> What you have to do: Exact copies of all the lines below are wanted, without a single picture.

> Exercise inputs:
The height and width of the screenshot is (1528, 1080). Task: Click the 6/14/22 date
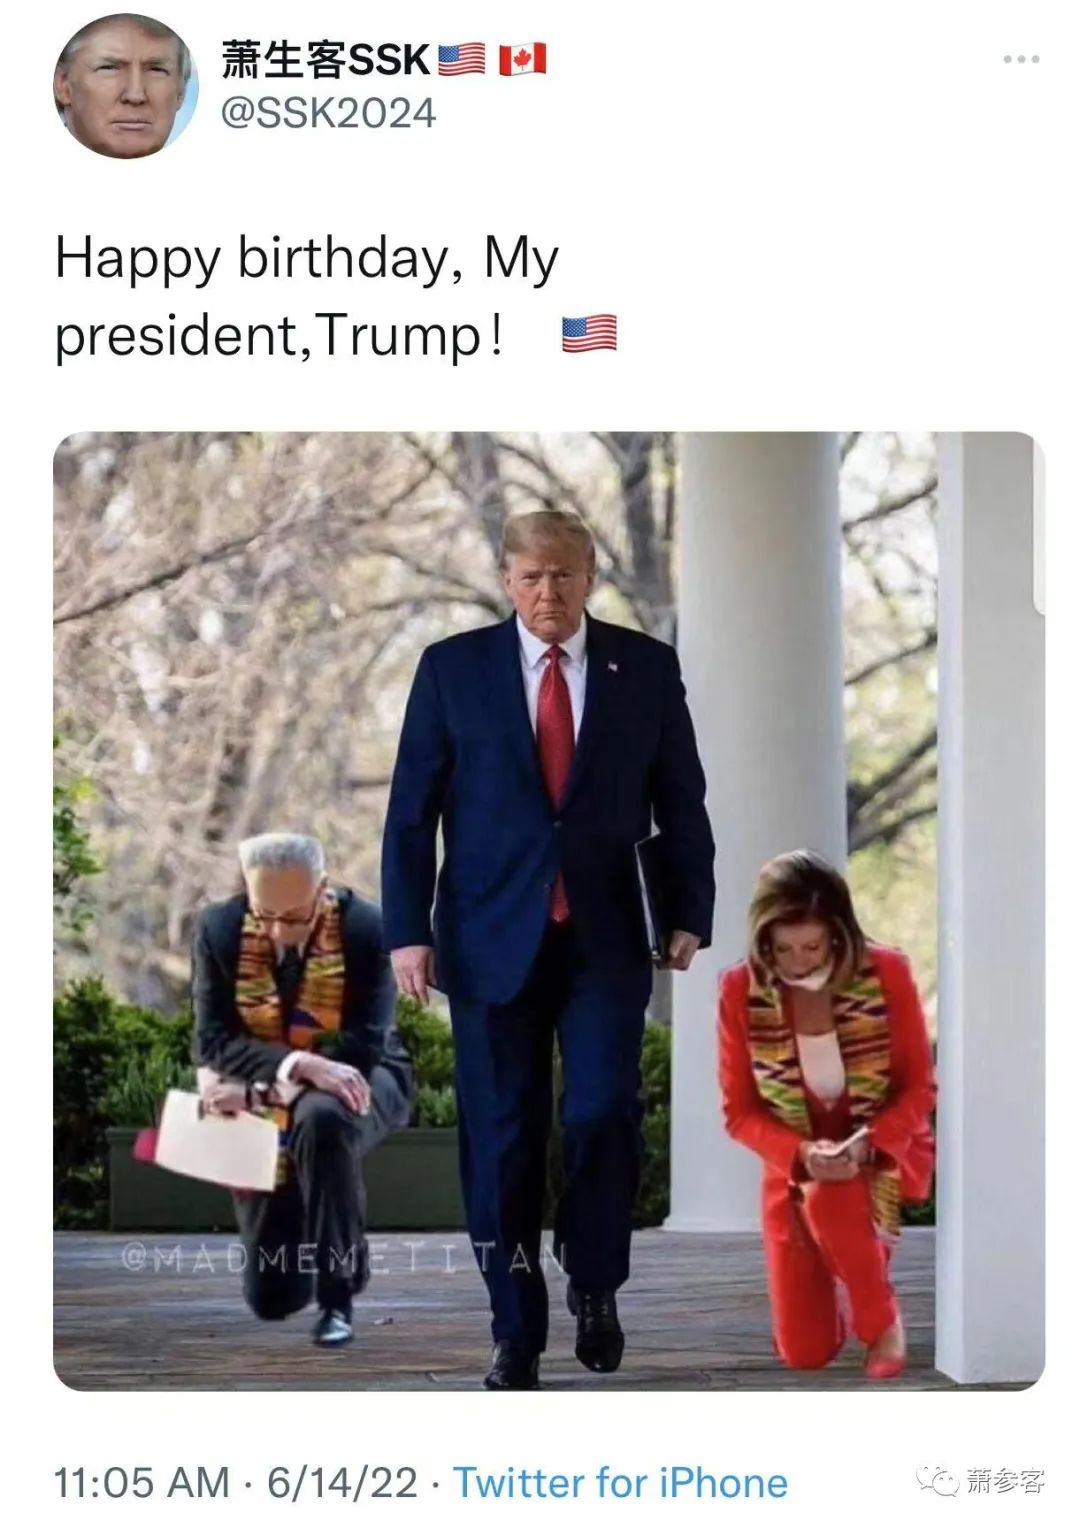342,1481
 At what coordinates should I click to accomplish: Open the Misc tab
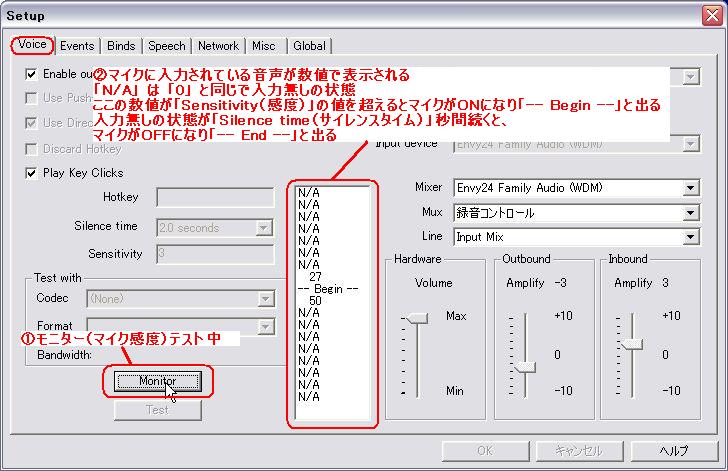(264, 45)
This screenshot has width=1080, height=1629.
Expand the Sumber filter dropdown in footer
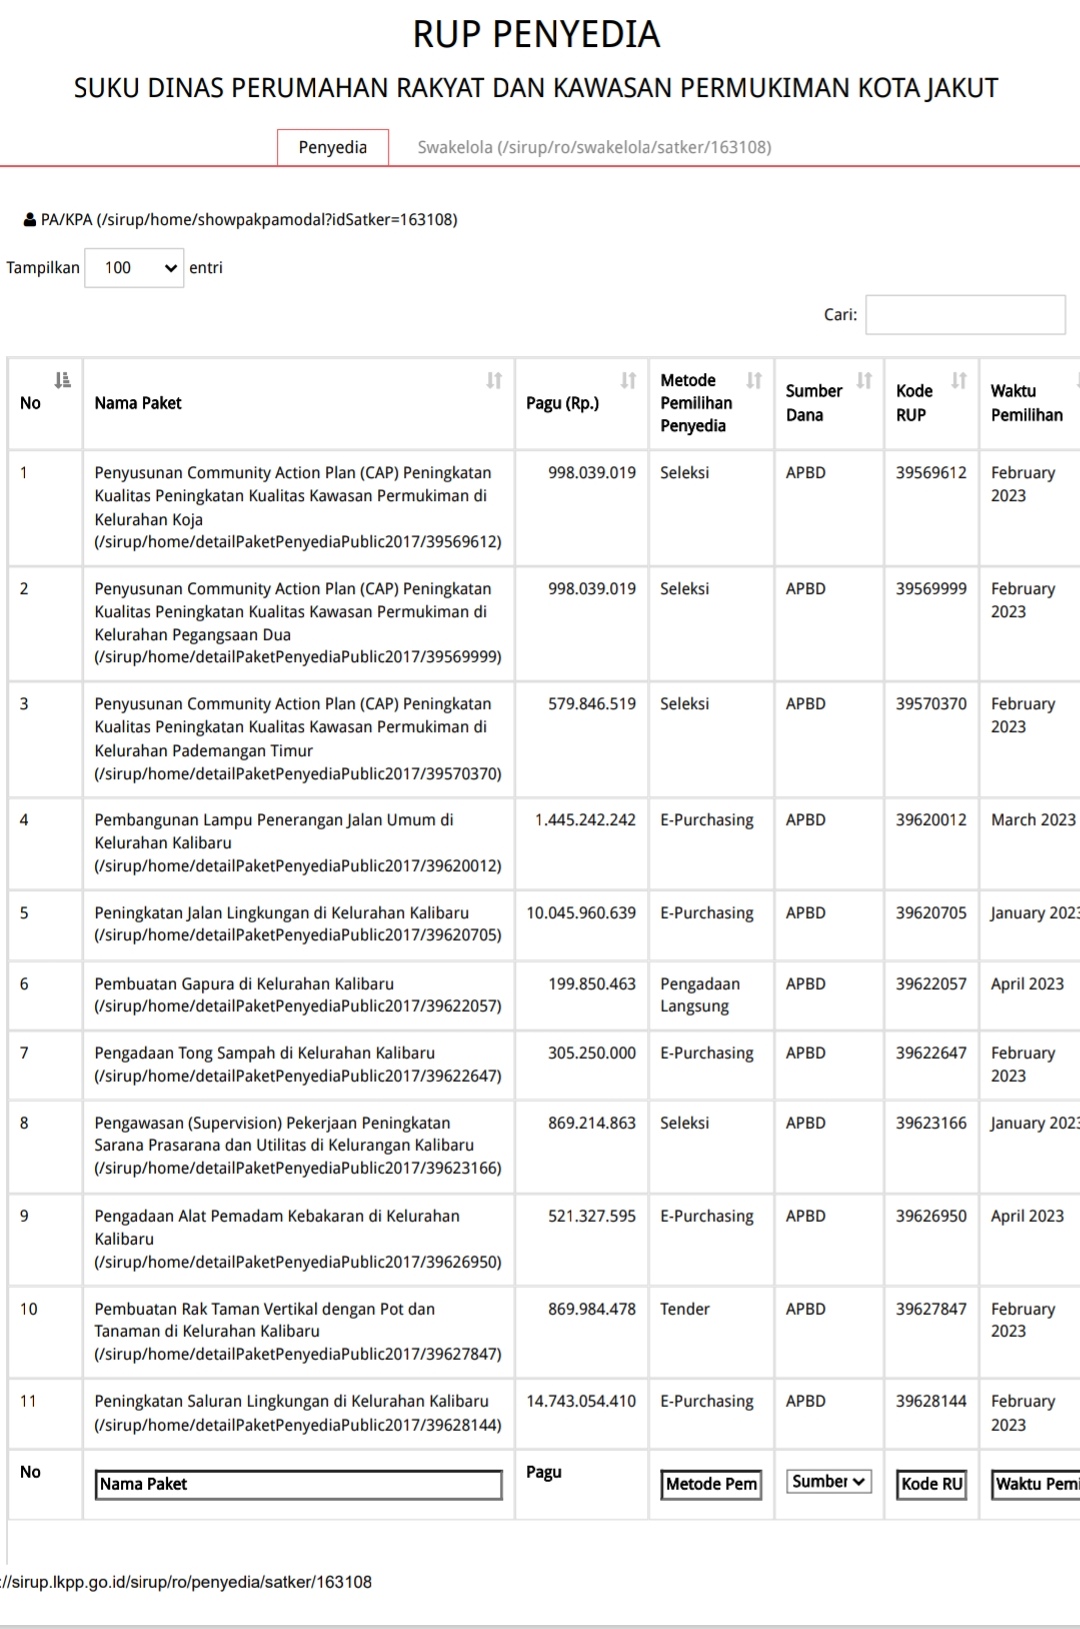828,1481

> Answer to this task:
The height and width of the screenshot is (1528, 1080). Task: Click the 6/14/22 date
342,1481
 At what coordinates should I click to accomplish: Open the Misc tab
(264, 45)
This screenshot has width=1080, height=1629.
Expand the Sumber filter dropdown in footer
828,1481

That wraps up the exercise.